The Space Between è una novella ambientata in Francia i cui protagonisti sono Michael, fratello di Ian jr, e Joan, sorella di Marsali.
A febbraio questa novella uscirà come singolo ebook, attualmente si trova nella raccolta Trial of Fire ;)

Michael lanciò a Joan una breve occhiata, ma poi si rigirò, socchiudendo gli occhi contro il vento mentre pensava.
"Bene...c'è una specie di suora che prega tutto il tempo - contemplative, credo si chiamano. Le vedo nella Cattedrale in tutte le ore del giorno e della notte. C'è più di un ordine simile, comunque; uno indossa abiti grigi e prega nella cappella di San Giuseppe, e l'altro veste di nero; solitamente li si vede nella cappella della Madonna del Mare." Lui la guardò incuriosito. "Sarà quello il tipo di suora che sarai?"
Lei scosse la testa felice che lo sferzare del vento nascondesse il suo rossore.
"No", disse con un certo rammarico. "Quello è forse il genere più santo di suora, ma ho trascorso un bel po' della mia vita in contemplazione nella brughiera e non mi è piaciuto molto. Credo di non avere il giusto tipo di anima per farlo davvero bene, anche in una cappella".
"Aye", disse e si riavviò di nuovo le ciocche dei capelli che gli si spostarono sul viso. "Conosco la brughiera. Il vento ti entra nella testa dopo un po'." Esitò per un momento. "Quando mio zio Jamie - tuo papà, voglio dire - lo sai che si nascose in una grotta dopo Culloden?"
"Per sette anni", disse un po' impaziente. "Sì, tutti sanno quella storia. Perché?"
Lui si strinse nelle spalle.

"Soltanto a pensarci. Non ero che un bambino a quel tempo, ma ci sono andato ogni tanto con mia madre per portargli il cibo. Era contento di vederci, ma non voleva parlare molto. E mi spaventava vedere i suoi occhi".
Joan sentì un piccolo brivido corrergli lungo la schiena, nulla a che vedere con la fredda brezza. Vide - improvvisamente lo vide - nella sua testa - un uomo magro e sporco, le ossa spuntargli dal volto, bloccato nell'umidità, congelato nelle ombre della grotta.

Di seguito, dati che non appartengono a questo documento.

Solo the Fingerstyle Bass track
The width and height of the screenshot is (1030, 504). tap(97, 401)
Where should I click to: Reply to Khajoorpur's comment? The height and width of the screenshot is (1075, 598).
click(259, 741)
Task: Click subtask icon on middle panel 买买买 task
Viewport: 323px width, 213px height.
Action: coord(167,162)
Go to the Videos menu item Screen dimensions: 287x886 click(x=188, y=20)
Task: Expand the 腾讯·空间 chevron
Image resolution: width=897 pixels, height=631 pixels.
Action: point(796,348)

"Papà?", lo derise per nascondere il brivido che le strisciava sulle braccia. "Come potevi aver paura di lui?E' un uomo gentile e buono".
L'ampia bocca di Michael si contrasse agli angoli.

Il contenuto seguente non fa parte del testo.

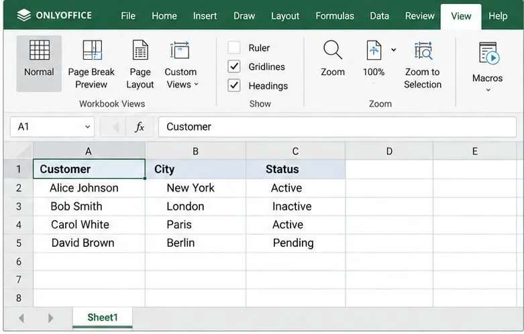Reset zoom with the 100% icon
The height and width of the screenshot is (334, 524).
coord(374,50)
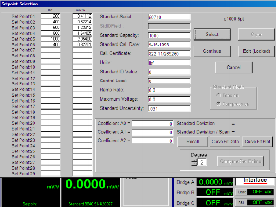Click the Degree stepper arrows
Viewport: 276px width, 207px height.
coord(194,162)
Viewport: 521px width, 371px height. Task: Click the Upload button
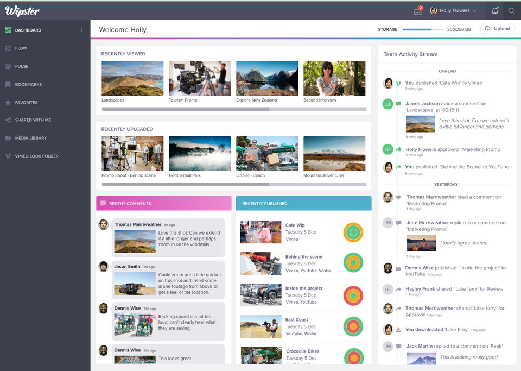497,29
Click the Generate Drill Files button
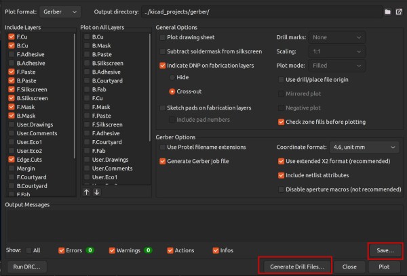This screenshot has height=276, width=407. click(x=294, y=267)
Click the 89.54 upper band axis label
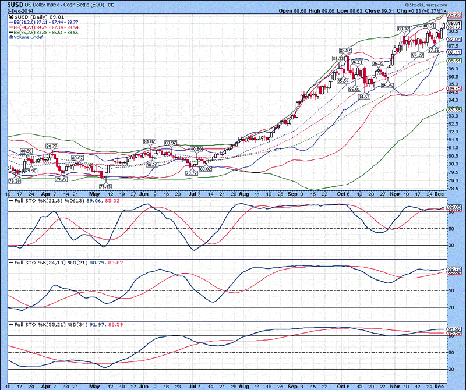 pos(454,15)
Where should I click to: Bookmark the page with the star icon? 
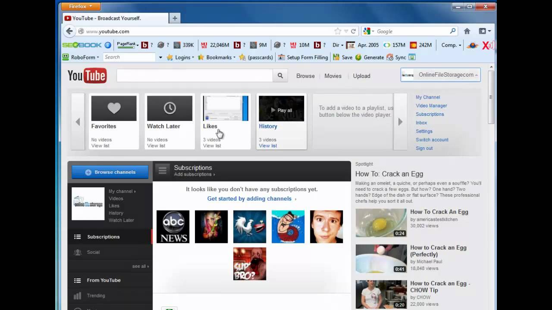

"Suppongo che questo dipende dal fatto che non l'hai mai visto in una lotta. Ma..."
"Tu si?", lo interruppe curiosa. "L'hai visto combattere?"

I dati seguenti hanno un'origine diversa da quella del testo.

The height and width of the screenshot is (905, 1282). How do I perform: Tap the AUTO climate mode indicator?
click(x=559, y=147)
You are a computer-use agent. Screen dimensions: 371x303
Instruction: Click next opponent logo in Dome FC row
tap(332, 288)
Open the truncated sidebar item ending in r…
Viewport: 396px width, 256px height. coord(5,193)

"Esatto, aye. Ma...", disse, non disposto a farsi distrarre, "Non direi che lui mi spaventasse. Era che pensavo fosse ossessionato. Dalle voci nel vento".
Quello le fece venire la bocca secca e dovette lavorare con la lingua un po' nella speranza che non si notasse. Non avrebbe dovuto preoccuparsi; lui non la stava guardando.
"Mio papà diceva che era perché Jamie aveva trascorso così tanto tempo da solo, che le voci erano entrate nella sua testa e lui non poteva smettere di ascoltarle. Quando si sentiva abbastanza sicuro per venire a casa, ci volevano delle ore a volte, prima che potesse iniziare a sentirci di nuovo. Mamma non voleva farci parlare con lui fino a quando non avesse avuto qualcosa da mangiare e non si fosse riscaldato". Sorrise un po' mestamente. "Disse che non sarebbe stato umano fino a quel momento - e guardando indietro, credo che non lo dicesse così, tanto per dire".